Le défi technique était le refroidissement par eau dans un environnement poussiéreux
Un accent particulier était le du client environnement de production. Pendant le broyage du verre, des particules fines et pointues tourbillonnent dans l'air, ce qui pose un risque majeur pour les entraînements refroidis par ventilation. « Les contrôleurs normaux utilisent l'air ambiant pour le refroidissement », explique Wouter. Mais dans un environnement poussiéreux, ces conduits d'air et ces ventilateurs se bouchent immédiatement, risquant de surchauffer ou d'être endommagés.
Nous avons donc choisi entraînements refroidis par eau dans un circuit fermé. Cette technologie dissipe la chaleur par l'eau au lieu de l'air, ce qui augmente la fiabilité et simplifie la maintenance. « Le refroidissement par eau était la seule option durable », poursuit Jos. « Le client a un approvisionnement en eau constant, et le système reste complètement isolé de l'environnement poussiéreux. De cette façon, nous évitons d'avoir à changer constamment les filtres et de réduire l'usure.

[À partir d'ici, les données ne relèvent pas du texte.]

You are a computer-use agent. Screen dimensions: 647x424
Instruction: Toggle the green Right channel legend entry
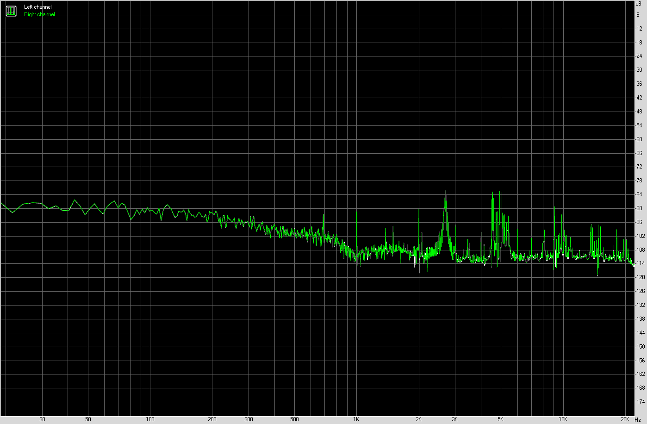(x=39, y=14)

Le résultat : efficace, fiable et durable
La combinaison des moteurs IE4 et des entraînements G150 dans un arrangement standardisé permet des économies d'énergie notables et une efficacité accrue. Après tout, si l'un des gobelets de roche s'immobilise, le moteur de rechange peut être déployé immédiatement. Wouter : « De cette façon, le client a beaucoup plus de contrôle tout au long du processus. Les transports d'urgence de pièces de rechange — avec tout le stress associé pour les ingénieurs — sont définitivement une chose du passé. »
La combinaison de l'efficacité énergétique, de la facilité d'entretien et de la fiabilité des processus signifie que la modernisation sera rentable d'ici quelques années. De plus, l'usine est préparée pour numérisation supplémentaire, ce qui ajoute à la valeur à long terme du projet.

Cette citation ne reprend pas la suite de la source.